Vigabatrin is recommended for treating infantile spasms and as add-on therapy for partial seizures. Prescribers and parents are rightly anxious about the risk of retinal dysfunction with this drug, a risk not yet defined with sufficient precision. Koul and colleagues from Oman have followed up 21 of 29 children, who took Vigabatrin for more than 6 months (page 469). One child suffered optic atrophy, three others developed significant eye changes, and 14 developed abnormal visually evoked potentials (VEP). The authors recommend that the drug can be used, but with due caution, guided by baseline VEP, repeated eye examinations and 3–6 monthly electroretinography.
The cost of respiratory syncytial virus infection
Last year we published information which we hoped would help paediatricians decide whether and whom to treat with prophylactic paluvizumab.2 3 The ensuing debate provided heat as well as some light. One criticism of those studies was that their cost-benefit analyses did not take into account the costs of any long term sequelae. This month, paediatricians from a number of UK hospitals have joined with researchers from Abbott laboratories to compare the use of health care resources by infants with chronic lung disease of prematurity, according to whether or not they had been admitted to hospital with proven RSV infection (page 463).
The authors calculate the total health care costs, for a baby born at a mean gestation of 27 weeks with CLD and proven RSV infection during their first two years of life, as £12,638. (US$ 19,000). This compares with about half that amount if admitted with probable bronchiolitis (RSV unproven) or with other respiratory illnesses. Babies who were not hospitalised with a respiratory illness cost a mean of £2461 (US$ 3700). The authors' key message is that RSV infection carries a significant financial burden in babies with CLD. Our deputy editor, Dr George Russell, a respiratory paediatrician, commentates (page 468), concluding that he would rather prescribe a drug because it would help his patient than because it saved (or, presumably cost) a few pounds. The paper is too late to influence the 2000–01 RSV epidemic but we await, with interest, to see if it provokes doctors to change practice for 2001–02.

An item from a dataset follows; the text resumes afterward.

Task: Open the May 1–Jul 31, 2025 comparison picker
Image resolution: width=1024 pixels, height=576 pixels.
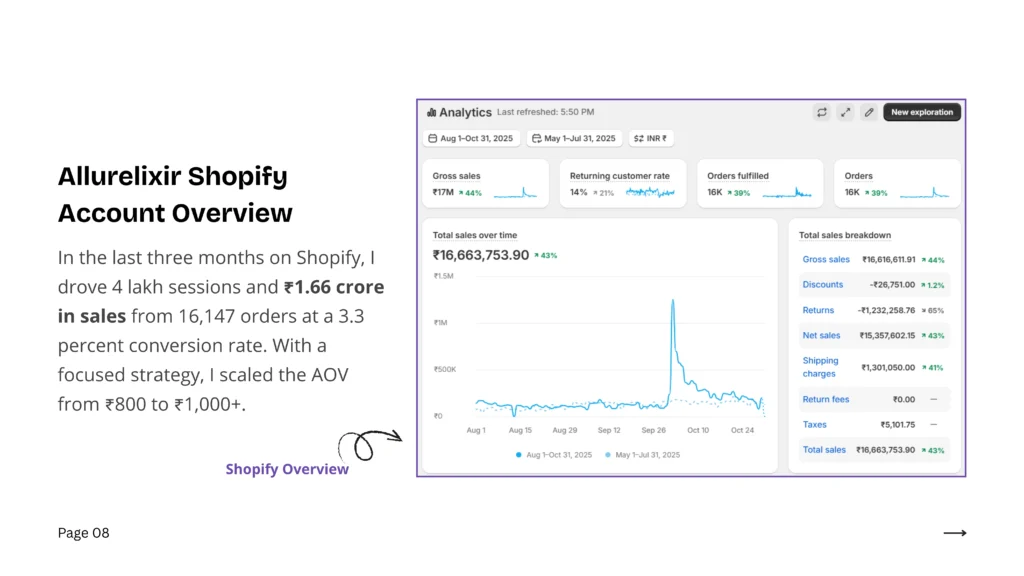Action: pyautogui.click(x=575, y=139)
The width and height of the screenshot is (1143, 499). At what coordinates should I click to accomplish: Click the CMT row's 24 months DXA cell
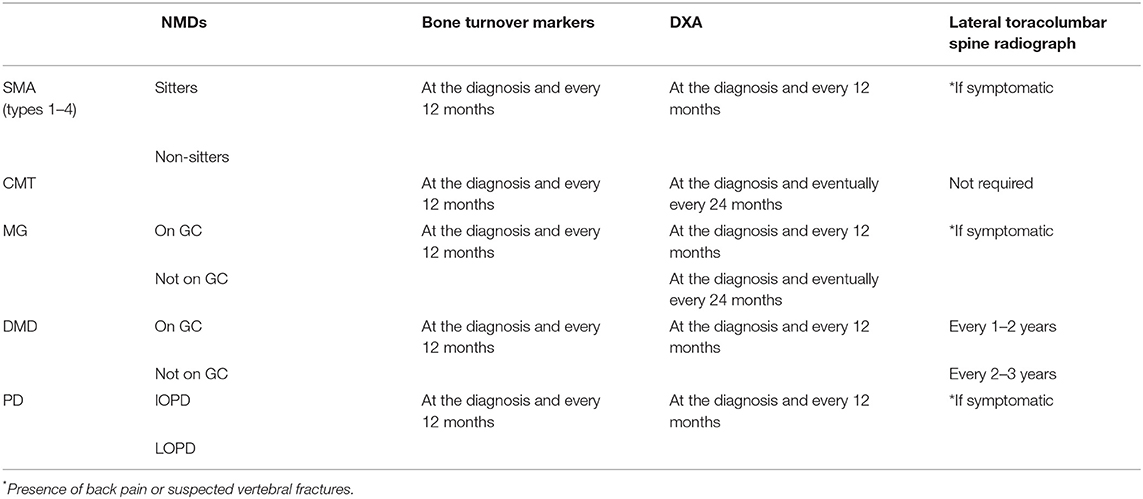pyautogui.click(x=774, y=194)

Treating pain when the child can't ask
Over the years, paediatricians and paediatric nurses have scarcely covered themselves in glory when dealing with children in pain. One group, especially disadvantaged, is children who are cognitively impaired to the extent that they have no expressive language. They rely on their parents or other carers to interpret their distress to those who should have the ability to offer relief. Thirty-four parents in Bath, England, reported their perceptions of their children's pain over a two week period (page 460). Pain was common: only 9 children being assessed as pain free. Two-thirds were thought to have periods of moderate or severe pain. Shamefully (although the authors do not use the word) none was being treated specifically with pain relief. The authors recognise an urgent need to develop methods of recognising when such children are in pain, which can be used in routine practice and lead to effective management.
ADCblows its own trumpet (with mute)
Dr Vargas-Origel and others from Mexico decided to use up a bit of scarce relaxation time with a bit of journalology (page 497). They counted up errors in the published references in papers published in four international paediatric journals, includingADC. Far be it from us to crow when 22% of our references contained errors. But only 1 error was a technical editor's hanging offence and our rivals made much more of a hash of things, Pediatrics taking the booby prize. Who said we are reluctant to publish papers with negative results?